Defendant Harris failed to properly train prison staff on a variety of policies and procedures, including inmate transfer, searches, supervision, and medical care. (Id. at 58, 62, 68.) These failures resulted in the harm that Plaintiff suffered at the hands of Yeager. (Id. at 70.) On March 27, 2024, Plaintiff filed suit against Defendants Harris, McKinley, Umstead, and Bailey, as well as John and Jane Doe Defendants. (See Compl., Doc. 1.) Plaintiff brings the following claims: (1) Failure to Protect against all Defendants; (2) Deliberate Indifference to a Known Medical Need against all Defendants except Defendant Bailey; (3) Supervisory Liability against Defendant Harris; (4) State Law Negligence against all Defendants; and (5) State Law Negligent Hiring, Training, and Retention against Defendant Harris.
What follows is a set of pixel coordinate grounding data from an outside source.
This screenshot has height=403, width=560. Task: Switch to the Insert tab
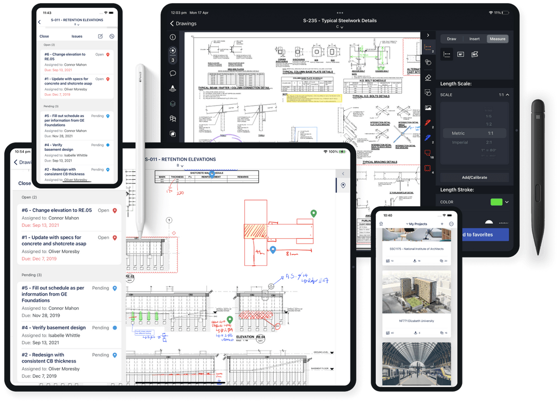[474, 39]
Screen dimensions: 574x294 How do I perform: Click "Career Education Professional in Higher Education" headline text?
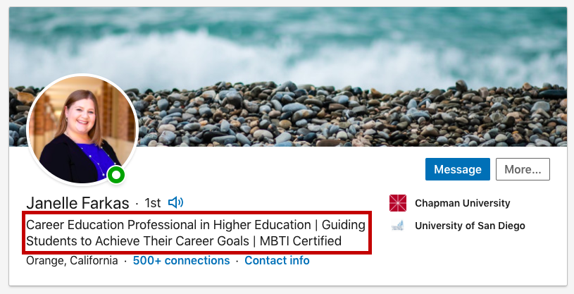(168, 225)
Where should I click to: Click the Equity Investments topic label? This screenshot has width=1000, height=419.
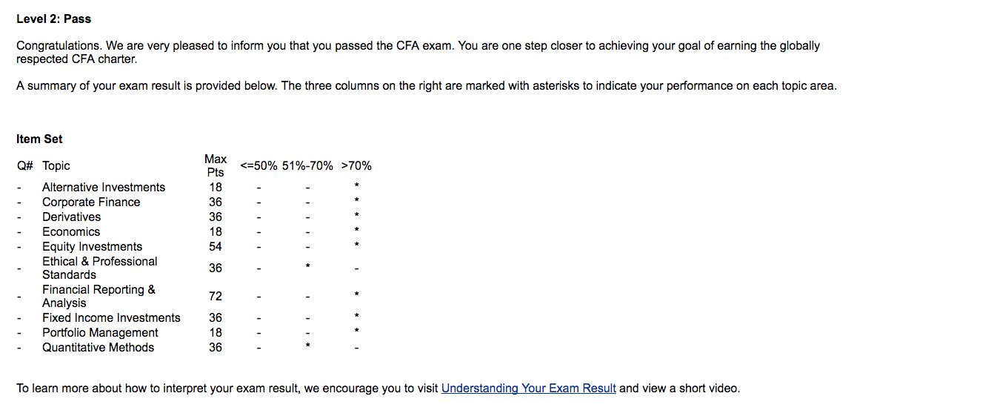[92, 247]
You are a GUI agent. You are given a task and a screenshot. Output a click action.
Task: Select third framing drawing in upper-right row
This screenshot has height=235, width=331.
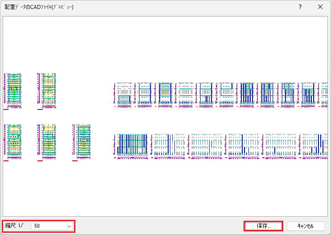(x=165, y=94)
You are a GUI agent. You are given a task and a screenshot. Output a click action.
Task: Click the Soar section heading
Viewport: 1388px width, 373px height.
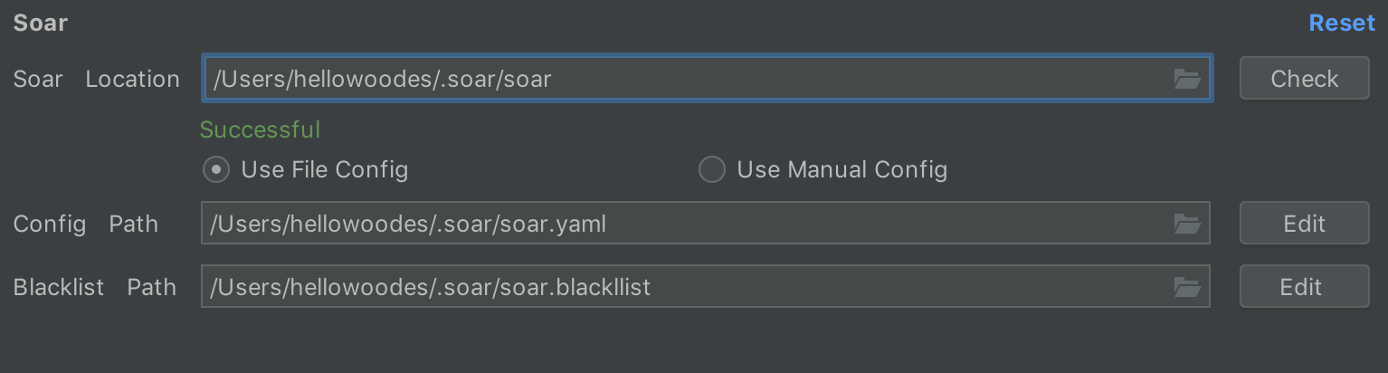point(41,24)
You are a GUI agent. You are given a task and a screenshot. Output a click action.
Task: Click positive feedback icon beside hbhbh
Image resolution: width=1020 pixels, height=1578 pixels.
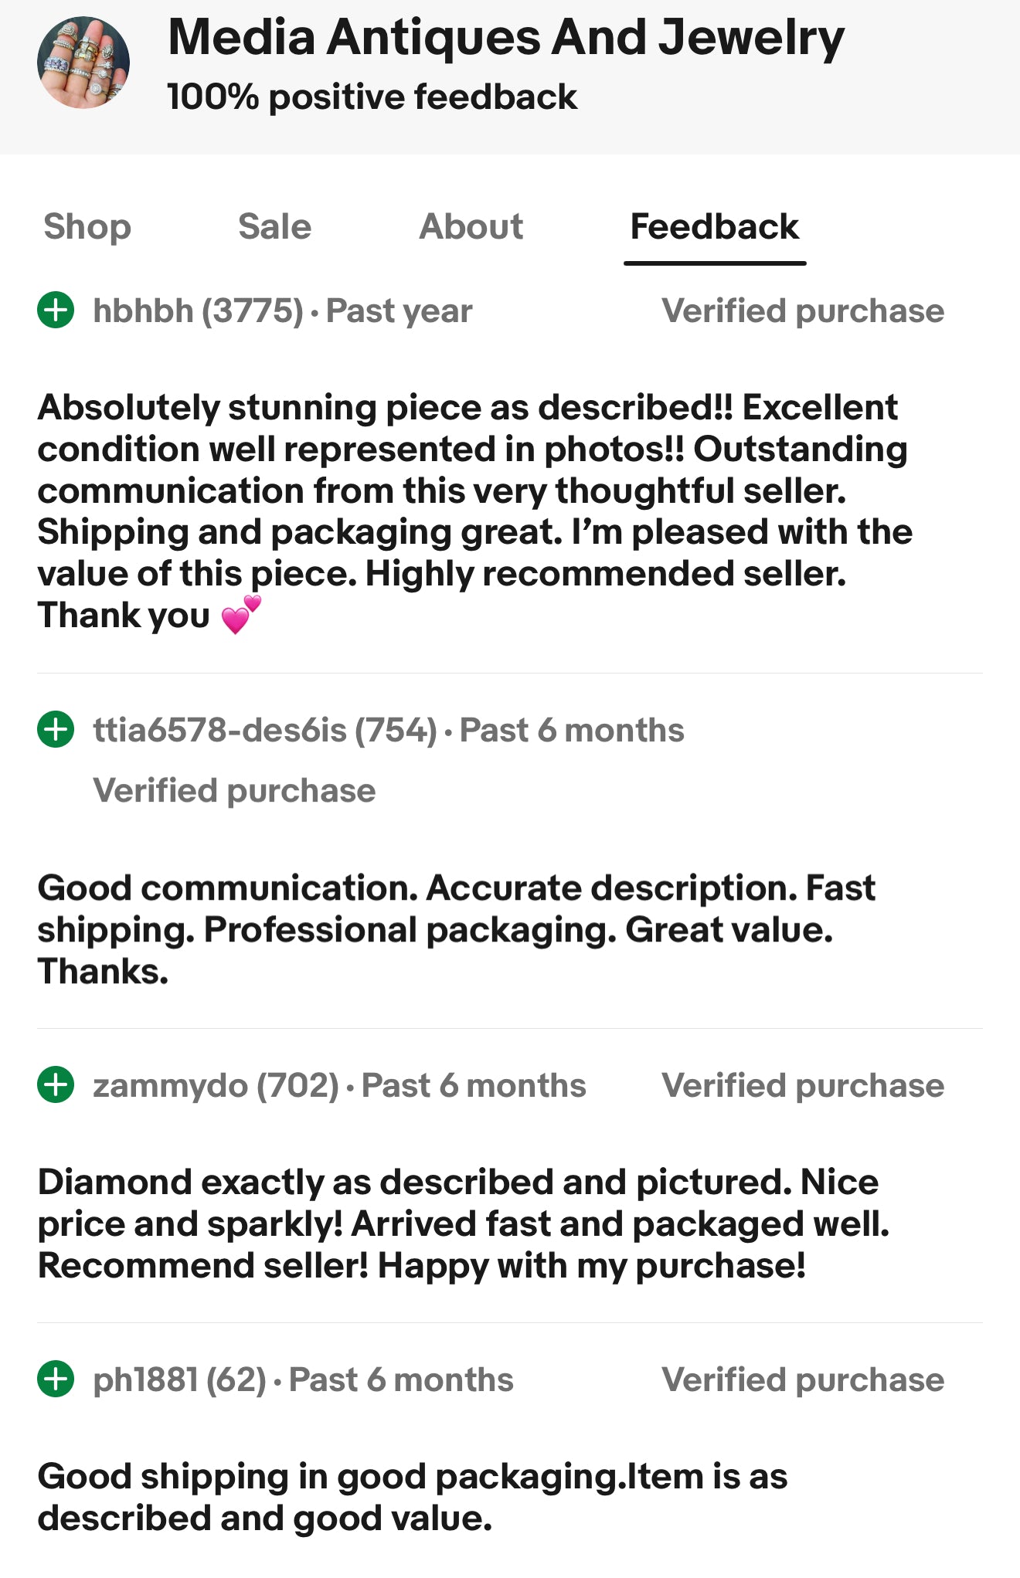point(56,311)
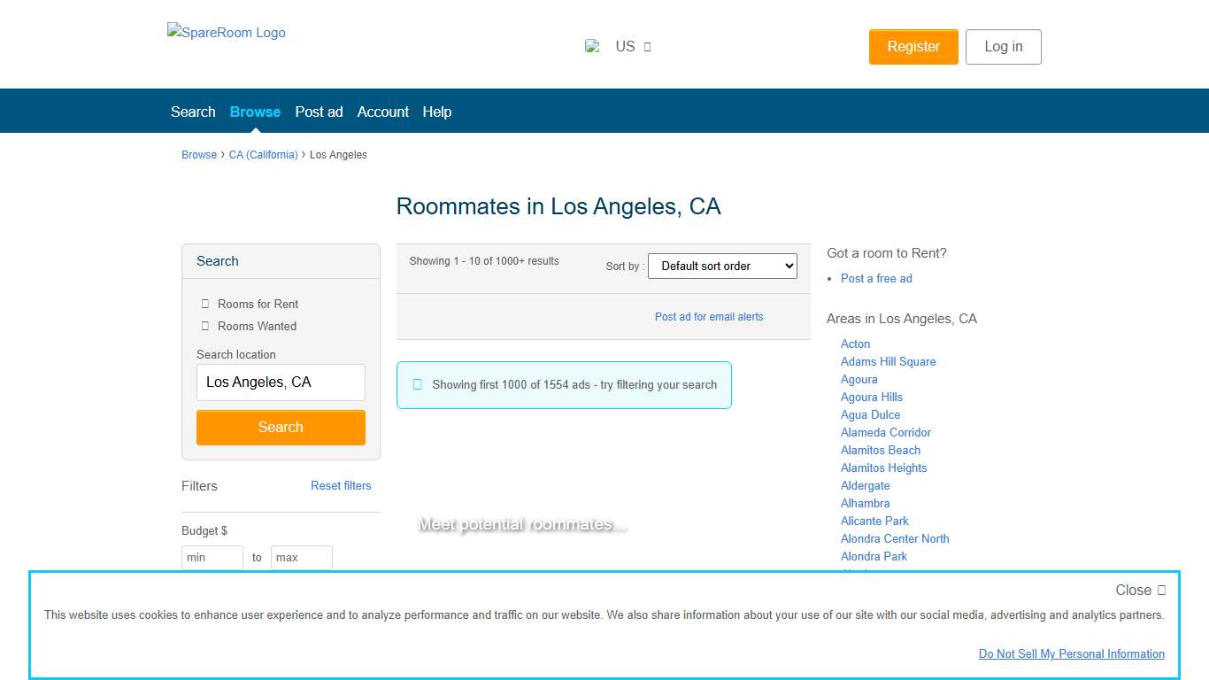The image size is (1209, 680).
Task: Click the close X on the cookie banner
Action: click(x=1162, y=590)
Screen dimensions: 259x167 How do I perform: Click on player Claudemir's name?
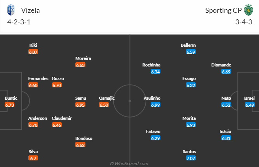62,118
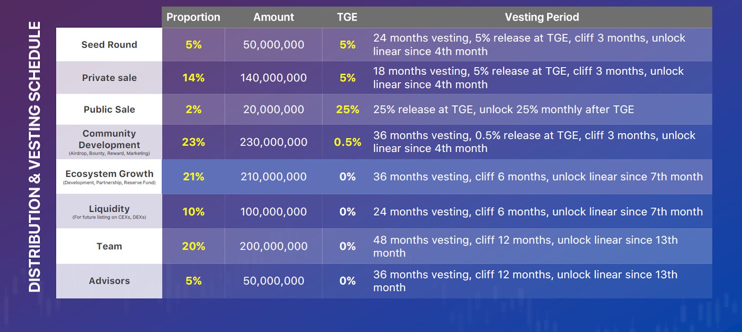This screenshot has width=742, height=332.
Task: Click the Amount column header
Action: [x=273, y=17]
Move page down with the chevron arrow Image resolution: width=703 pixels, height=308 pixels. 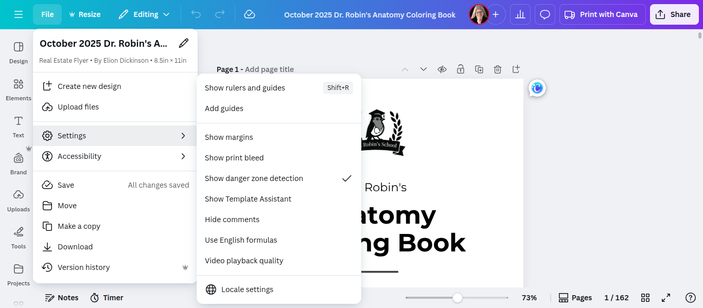tap(424, 69)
Defendants now move for partial judgment on the pleadings as to (1) all claims against Defendant Bailey, (2) all claims against Defendant Harris, (2) all state law claims, and (4) any claims potentially alleged against any Defendant in their official capacity. (Motion, Doc. 20.) Plaintiff clarifies that he does not bring any claims against any Defendant in their official capacity. (Response, Doc. 21, Pg. ID 127, 132-33.) The Court will proceed to the remaining arguments accordingly. LAW AND ANALYSIS When considering a motion for judgment on the pleadings under Federal Rule of Civil Procedure 12(c), courts follow the same standard as they would for a motion to dismiss under Federal Rule of Civil Procedure 12(b)(6). Bates v. Green Farms Condo. Ass'n, 958 F.3d 470, 480 (6th Cir. 2020). Courts must determine whether the allegations

“plausibly give rise to an entitlement of relief.” Id. (quoting Ashcroft v. Iqbal, 556 U.S. 662, 679 (2009)). In doing so, courts “accept as true all well-pleaded factual allegations, but they need not accept legal conclusions.” Id. “To state a claim under [42 U.S.C] § 1983, a plaintiff must allege the violation of a right secured by the Constitution and laws of the United States, and must show that the alleged deprivation was committed by a person acting under color of state law.” West v. Atkins, 487 U.S. 42, 48 (1988). A defendant cannot be held personally liable under § 1983 merely on a basis of respondeat superior. See Winkler v. Madison Cty., 893 F.3d 877, 898 (6th Cir. 2018). Instead, personal liability attaches only to a defendant’s own unconstitutional conduct, so personal involvement is a prerequisite. See Heyerman v. Cty. of Calhoun, 680 F.3d 642, 647 (6th Cir. 2012); Murphy v. Grenier, 406 F. App’x 972, 974 (6th Cin, 2011), L Defendant Bailey Defendants argue that Plaintiff's failure-to-protect claim against Defendant Bailey should be dismissed. (Motion, Doc. 20, Pg. ID 120-21.) In order to establish a constitutional violation under the failure-to-protect framework, a plaintiff must satisfy both an objective and a subjective prong. See Zakora v. Chrisman, 44 F 4th 452, 469-474 (6th Cir, 2022). First, a plaintiff must demonstrate that the failure to protect was objectively “sufficiently serious.” Id. at 469 (quotation omitted). Second, under the “subjective deliberate-indifference standard, a prison official cannot be found liable under the Eighth Amendment unless the official knows of and disregards an excessive risk to inmate health or safety.” Id. at 472 (quotation omitted). In other words, a plaintiff must show that “each

defendant ‘subjectively perceived facts from which to infer substantial risk to the prisoner, that he did in fact draw the inference, and that he then disregarded that risk’ by failing to take reasonable measures to abate it.” Griffith v. Franklin Cnty., Kentucky, 975 F.3d 554, 566 (6th Cir. 2020) (quoting Rhinehart v. Scutt, 894 F.3d 721, 738 (6th Cir. 2018)). This high standard of culpability is “equivalent to criminal recklessness.” Rhinehart, 894 F.3d at 738 (quotation omitted). Defendants contend that Plaintiff's failure-to-protect claim against Defendant Bailey fails under the subjective prong of deliberate indifference. (Motion, Doc. 20, Pg.